#### The tasks:
**a)** In the forum thread on grammar below, translate this sentence into Spanish: "I think I have my father to thank for my somewhat acceptable grammar rather than the school system."
**b)** Answer these questions from the forum thread on grammar below.
(i) According to the first post, what do 90% of Americans speak instead of English?
(ii) What was TimNY's father's profession?
(iii) Besides the link, what does jim baird say the linked site includes?
**c)** Carry the forum thread on grammar below further, starting after its last sentence.

#### Passage shown:
-- Start --

It is grammatically incorrect to start a sentence with ANDs and BUTs. However, we write like we talk. We don't talk in formal english where all the rules apply. Informal, relaxes on some of the rules like contractions and slangs. However, 90% of Americans don't know English. They speak American (ie. bastardized in every way and form of Engilish). This is because most students are mentally pre-occupied with playing video games, (now text messaging), and partying then they are about actually getting an education. Then during high school, we have a policy to 'graduate' you if you meet the attendance and you'll get a C in your classes after taking it the second time. Just so they can get rid of you. The schools turned into a glorified babysitting so the parents don't have to worry about you robbing the 7-11 for a friggin' candy bar.

Parents don't care about education and in some cases, even their parents had low regards to education. If the parents have no care about their child's education then how can you expect the child to care. It is because we have been in a downspiralling "I don't care" attitude.

So how do we solve this?

Per Exempoator

By Example

This means, if you want your children to know how to talk properly and write properly. You need to lead by example. Therefore, you need to know how to talk and write properly.

How do you teach to another what you do not know?

Quam operor vos docui ut alius quis vos operor ignoro?

In point -> How do you instruct another of something when you are ignorant of it?


----------



## vegas paul (Aug 2, 2010)

RickAstoria...   True Dat!


----------



## jim baird (Aug 2, 2010)

"Buffalo buffalo Buffalo buffalo buffalo buffalo Buffalo buffalo." is a grammatically valid sentence in the English language, used as an example of how homonyms and homophones can be used to create complicated linguistic constructs.  See link below.  Site includes diagram.

http://en.wikipedia.org/wiki/Buffalo_buffalo_Buffalo_buffalo_buffalo_buffalo_Buffalo_buffalo


----------



## TimNY (Aug 2, 2010)

I think I have my father to thank for my somewhat acceptable grammar rather than the school system.  As an attorney he would red ink all my writings and I would have to revise them to his satisfaction.

I won't claim to be any grammar guru; I have long since forgotten how to diagram a sentence (last grade they taught that was in grade school, I think?) or any of the intricacies of grammar.  At this point I know when something I write is not correct.  Many times I will choose a different sentence structure to correct the problem.

-- End --

#### Data block:
-- Start --

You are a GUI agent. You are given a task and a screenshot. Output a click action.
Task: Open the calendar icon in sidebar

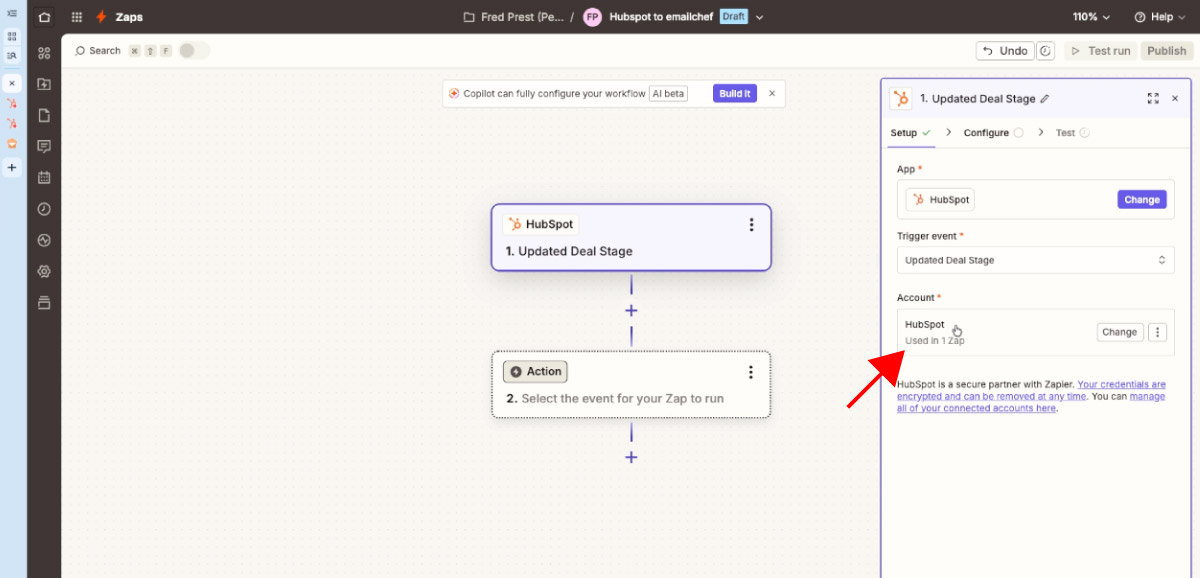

-- End --

#### Answers to the exercise:
**a)** Creo que debo agradecerle a mi padre, más que al sistema escolar, mi gramática más o menos aceptable.

**b)**
(i) American
(ii) He was an attorney.
(iii) A diagram

**c)**
Clearly education is just as much on the shoulders of the parents as it is on the teachers.

Perhaps Rick can find some solace in the fact that those of us raising small children are cognoscente of what has happened to the last few generations of graduates and we are not happy.  Hopefully in 10 years you will see a rebound in the quality of graduates as parents once again make a commitment to educating their children.

I have neither cable TV nor high speed internet.  We have a Playstation 2, but it's in the master bedroom and off limits.  When the kids want something to do they can draw, paint, play outside or read me a book.


----------



## Francis Vineyard (Aug 2, 2010)

Who decides what is correct and incorrect grammar?

The grammar of a language is decided by the group of people who use the language. New grammar rules come into existence when enough members of the group have spoken (signed) their language a particular way often enough and long enough that it would seem odd to speak the language in some other way.

Since Britain’s emigration to America English has slowly morphed into another language.

Perhaps English should be made the official language of the U.S. of A., before the majority of Americans become too dumb to understand the Constitution.

In some circumstances it's proper to end a sentence with a proposition.


----------



## Alias (Aug 2, 2010)

I will never forget how appalled I was when my English 1A professor sent back my final writing assignment because 'it was too difficult to understand'.  I was about 45 years old and was doing the class online at a local CA community college.  The paper was on ADHD, not an easy subject to 'dumb down'.

I was so incensed, I took about five hours and rewrote the entire ten page paper and dumbed it down to a fourth grade level.  I resubmitted it, and when I received it back, the prof said it didn't make any sense.  Duh, no kidding.  Technical writing is done with the assumption that the reader has a certain level of comprehesion, especially at the college level.  I resubmitted the original with appropriate changes and managed to get an A+ in the class.

Sue, who remembers diagraming sentences........yuk!


----------



## RickAstoria (Aug 2, 2010)

Francis Vineyard said:
			
		

> Who decides what is correct and incorrect grammar? The grammar of a language is decided by the group of people who use the language. New grammar rules come into existence when enough members of the group have spoken (signed) their language a particular way often enough and long enough that it would seem odd to speak the language in some other way.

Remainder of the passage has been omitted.